:: QUESTIONS ::
A - According to the passage on geoeconomics and innovation policy, in what year did the Supreme Court rule the National Industrial Recovery Act unconstitutional?
B - For each statement, state whether the passage on geoeconomics and innovation policy supports it, answering yes or no and quoting the words that decide it: (i) Liberal New Dealers adopted associationalist ideas. (ii) Eisenhower panicked when Sputnik flew. (iii) Economics and national security policy are already fully integrated.

═══ TEXT FOR ANALYSIS

Indeed, the history of American economic innovation policy in the previous century reveals a slew of policy entrepreneurship approaches that crossed political boundaries. Conservatives in the interwar period, for example, may have distrusted governmental market interventions, but they nonetheless supported “associationalist” methods by which the government served as a coordinating body for private industries to exchange information, set industry-wide standards, and establish trade associations. Liberal New Dealers took up associationalist ideas too. The notion was tarred as a failure after the Supreme Court ruled the National Industrial Recovery Act, New Deal associationalism at its apex, unconstitutional in 1935. But as Michael Lind points out, associationalism in various guises continued onward for many years: industry code authorities were reworked into commissions, for instance. Indeed, according to Lind, the postwar boom economy was, in essence, an “associationalist economy” that encompassed ideas from Herbert Hoover as well as FDR, from progressives as well as conservatives.
Why not, for example, an associationalist act calling together the ruling Big Tech companies (Google, Amazon, Facebook, Apple) and the other, less successful manufacturing industries to determine what collaboration and coordination is possible? Sharing practices could enable the latter to innovate more at the former’s levels, to examine and perhaps overcome the seemingly structural impediments of the capitalists’ dilemma, such as the high hurdle rates that prevent investment. One can call a meeting without invoking the specter of a command economy.
It remains true that economics and national security policy largely exist in different worlds, but it need not be so. Geoeconomics needs to integrate fully into national security strategizing. We could conceivably have a strategy of denial that deliberately closes off particular strategic markets through a series of calibrated moves; we could have a “counter-strategy” strategy, that seeks—as Rubio’s Made In China 2025 report did—to decompose China’s strategies and to thereby exploit weaknesses in them; we could have a strategy that purposefully targets weaknesses in China’s system, such as a targeted information campaign that focuses on China’s rampant corruption and crony capitalism. We could, of course, have a combination of all these.
But this kind of strategic analysis is really grand strategy, fully integrated with the other instruments, to include military power, not just a bundle of policy choices about sanctions or about trade deals centered on international mechanisms such as the WTO. This is not realpolitik per se, but a recognition that geoeconomics is about statecraft and about state-driven interests, and not simply adherence to crude populist appeals on the one hand or idealistic free trade aspirations on the other.
This is a call, in the end, not to arms, but to economics; the end result doesn’t have to be armed conflict. Indeed, a Great Equation-like strategy actively seeks to avert that outcome. Eisenhower didn’t panic when Sputnik flew; he saw the long game and sought to harmonize national security with national prosperity while seeking, when possible, to avoid unnecessarily militarizing problems. We shouldn’t panic either, but we need to acknowledge that China has been largely playing a one-sided game for decades. In confronting that challenge, we could do worse than to take our cues from Ike.

══════
═══ LISTED RECORDS

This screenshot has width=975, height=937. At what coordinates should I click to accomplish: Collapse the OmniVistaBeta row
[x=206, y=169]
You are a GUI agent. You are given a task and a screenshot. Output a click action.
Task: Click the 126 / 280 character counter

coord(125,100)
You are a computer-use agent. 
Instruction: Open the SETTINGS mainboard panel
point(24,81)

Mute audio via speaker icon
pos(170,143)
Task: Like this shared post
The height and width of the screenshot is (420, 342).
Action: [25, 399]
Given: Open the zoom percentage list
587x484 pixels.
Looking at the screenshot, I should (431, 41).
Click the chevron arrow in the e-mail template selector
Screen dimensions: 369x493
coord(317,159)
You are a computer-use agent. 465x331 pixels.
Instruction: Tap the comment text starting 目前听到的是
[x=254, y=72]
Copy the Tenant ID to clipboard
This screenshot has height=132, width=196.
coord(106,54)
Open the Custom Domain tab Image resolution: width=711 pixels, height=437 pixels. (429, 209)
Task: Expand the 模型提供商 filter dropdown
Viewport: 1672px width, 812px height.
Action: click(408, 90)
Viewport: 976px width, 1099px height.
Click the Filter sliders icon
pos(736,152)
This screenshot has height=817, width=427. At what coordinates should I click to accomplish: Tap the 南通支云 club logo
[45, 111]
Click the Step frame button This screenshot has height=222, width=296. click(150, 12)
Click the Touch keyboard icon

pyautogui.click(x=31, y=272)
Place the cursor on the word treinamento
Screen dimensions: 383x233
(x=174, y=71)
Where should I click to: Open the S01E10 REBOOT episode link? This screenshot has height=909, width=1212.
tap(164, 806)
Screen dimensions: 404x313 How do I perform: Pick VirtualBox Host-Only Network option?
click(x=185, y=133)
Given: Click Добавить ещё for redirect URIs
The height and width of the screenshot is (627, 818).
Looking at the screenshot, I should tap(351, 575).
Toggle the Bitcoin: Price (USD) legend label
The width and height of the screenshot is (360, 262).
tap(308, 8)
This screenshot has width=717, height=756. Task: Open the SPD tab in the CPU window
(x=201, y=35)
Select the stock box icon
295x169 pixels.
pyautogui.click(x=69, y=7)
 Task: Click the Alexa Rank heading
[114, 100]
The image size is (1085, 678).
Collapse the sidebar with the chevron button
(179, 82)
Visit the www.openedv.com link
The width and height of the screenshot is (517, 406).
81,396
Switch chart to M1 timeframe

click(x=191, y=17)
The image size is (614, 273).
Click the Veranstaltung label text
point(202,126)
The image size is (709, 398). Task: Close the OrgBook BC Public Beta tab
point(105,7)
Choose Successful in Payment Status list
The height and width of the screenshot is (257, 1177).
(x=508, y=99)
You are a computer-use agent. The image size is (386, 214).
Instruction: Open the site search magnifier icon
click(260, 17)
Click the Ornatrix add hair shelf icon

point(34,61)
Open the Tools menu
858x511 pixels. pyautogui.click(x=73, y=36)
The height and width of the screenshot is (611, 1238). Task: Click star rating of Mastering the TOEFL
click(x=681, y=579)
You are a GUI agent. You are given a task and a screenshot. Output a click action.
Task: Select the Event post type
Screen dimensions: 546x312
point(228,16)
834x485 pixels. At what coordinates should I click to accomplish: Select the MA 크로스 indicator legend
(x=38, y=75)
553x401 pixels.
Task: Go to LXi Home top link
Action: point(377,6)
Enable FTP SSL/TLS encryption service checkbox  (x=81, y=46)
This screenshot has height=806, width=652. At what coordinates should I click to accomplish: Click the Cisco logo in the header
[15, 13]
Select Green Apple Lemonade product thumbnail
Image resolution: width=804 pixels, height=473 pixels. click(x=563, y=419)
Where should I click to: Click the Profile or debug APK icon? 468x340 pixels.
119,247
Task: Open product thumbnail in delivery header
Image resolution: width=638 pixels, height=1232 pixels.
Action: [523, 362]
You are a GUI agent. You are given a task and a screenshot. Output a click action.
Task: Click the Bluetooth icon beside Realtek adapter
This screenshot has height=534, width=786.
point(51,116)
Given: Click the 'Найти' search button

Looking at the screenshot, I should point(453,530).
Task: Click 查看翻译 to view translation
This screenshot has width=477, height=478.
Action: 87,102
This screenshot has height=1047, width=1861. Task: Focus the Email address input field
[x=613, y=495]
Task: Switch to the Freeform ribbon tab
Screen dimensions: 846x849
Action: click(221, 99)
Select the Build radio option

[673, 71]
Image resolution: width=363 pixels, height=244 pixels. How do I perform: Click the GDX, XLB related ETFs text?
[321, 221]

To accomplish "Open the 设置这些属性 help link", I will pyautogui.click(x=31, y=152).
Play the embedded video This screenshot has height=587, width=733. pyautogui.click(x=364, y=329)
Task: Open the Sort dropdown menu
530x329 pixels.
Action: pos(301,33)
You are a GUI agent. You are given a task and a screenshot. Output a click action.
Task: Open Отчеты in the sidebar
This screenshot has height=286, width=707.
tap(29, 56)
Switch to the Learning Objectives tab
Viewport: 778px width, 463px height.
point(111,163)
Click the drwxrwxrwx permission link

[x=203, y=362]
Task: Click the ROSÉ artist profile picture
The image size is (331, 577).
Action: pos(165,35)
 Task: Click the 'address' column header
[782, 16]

══════

:: ANSWER LIST ::
A - 1935

B -
(i) Yes: "Liberal New Dealers took up associationalist ideas too."
(ii) No: "Eisenhower didn’t panic when Sputnik flew"
(iii) No: "It remains true that economics and national security policy largely exist in different worlds"